The Last Four Years

How resilience goes hand-in-hand with social responsibility.

Posted Jan 11, 2021

Most of us would agree that with the pandemic, the last year has been difficult. And many would say that with the present administration, the last four years have been difficult and more difficult than they should've been. How do we recover?

I believe the key to recovery is perspective. Being able to see the big picture. To do this we need to first deal with our feelings. The pandemic — and for many, the last four years — has brought up many strong feelings. Strong feelings, however, can keep us from thinking clearly. We need to manage the feelings that we have. That means talking with others and not just with those who agree with us.

Most of all, we need to begin to realize that the situation we are currently in is not permanent. This too will pass. There will be better times ahead. The pandemic has affected many parts of our lives. Some of us have lost loved ones. Others have lost a job or a business. And unfortunately, a large number of people have lost their lives.
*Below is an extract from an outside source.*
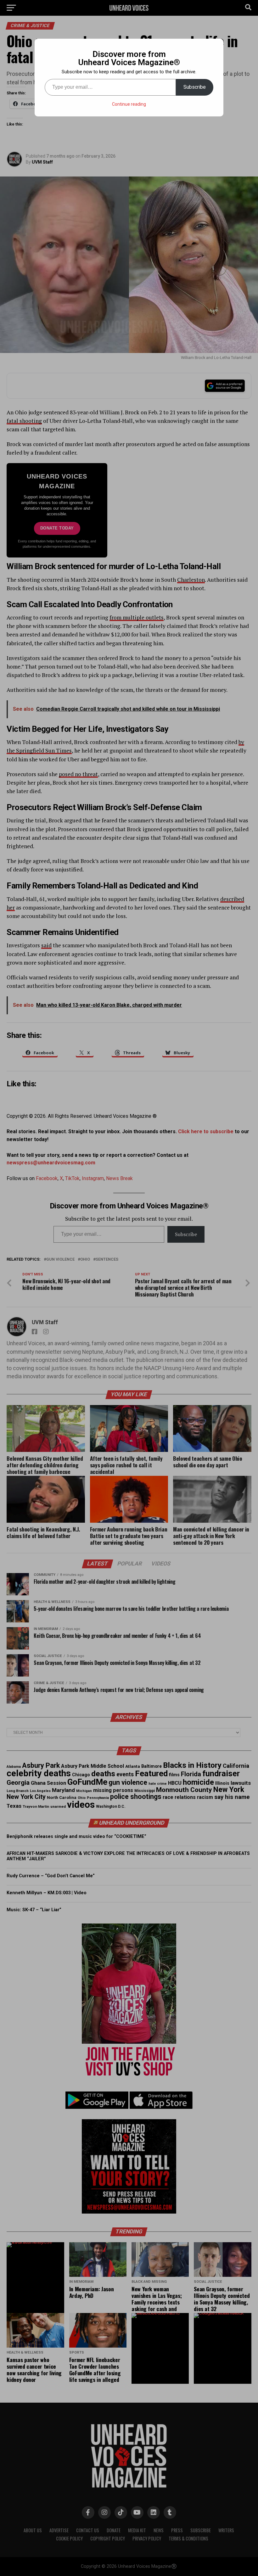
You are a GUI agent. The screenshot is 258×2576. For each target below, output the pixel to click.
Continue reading (129, 104)
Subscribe (194, 87)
But for most of us, the effect of the pandemic has not been pervasive. Much has not changed. We need to realize what we still have rather than looking entirely at what we have lost.

Indeed, we need to hold people accountable for their actions or lack of action. Undoubtedly many lives were lost that should not have been lost. But blaming, I think, is a waste of energy. We need to be focused on the present and the future, not the past. Staying focused on what was rather than what can be will not move us forward. We need to act on our values, deal with our strong feelings, and be confident that we can create a better future.

We need to take care of ourselves and our families, but we also need to take care of others who may not agree with us. Social responsibility is a value that this country needs to practice again. The good that this country has accomplished in the world has much to do with our ability to see the bigger picture and to be concerned with the lives of others.

Now a word about post-traumatic growth. Yes, there is such a thing. The old saying that "what doesn't kill you makes you stronger" is true. There is now empirical research to back this concept up. This may be the reward for surviving the last four years. Those who go through traumatic experiences in many cases develop the skills and the attitudes of resilience that we have discussed in this blog in the past.

There is much to be learned in a crisis and our country certainly has been in crisis. Eastern religions realized this many years ago. The Chinese symbol for crisis is also the symbol for opportunity. Take this opportunity to learn new skills and attitudes that you can use in the future and practice the ones you already possess.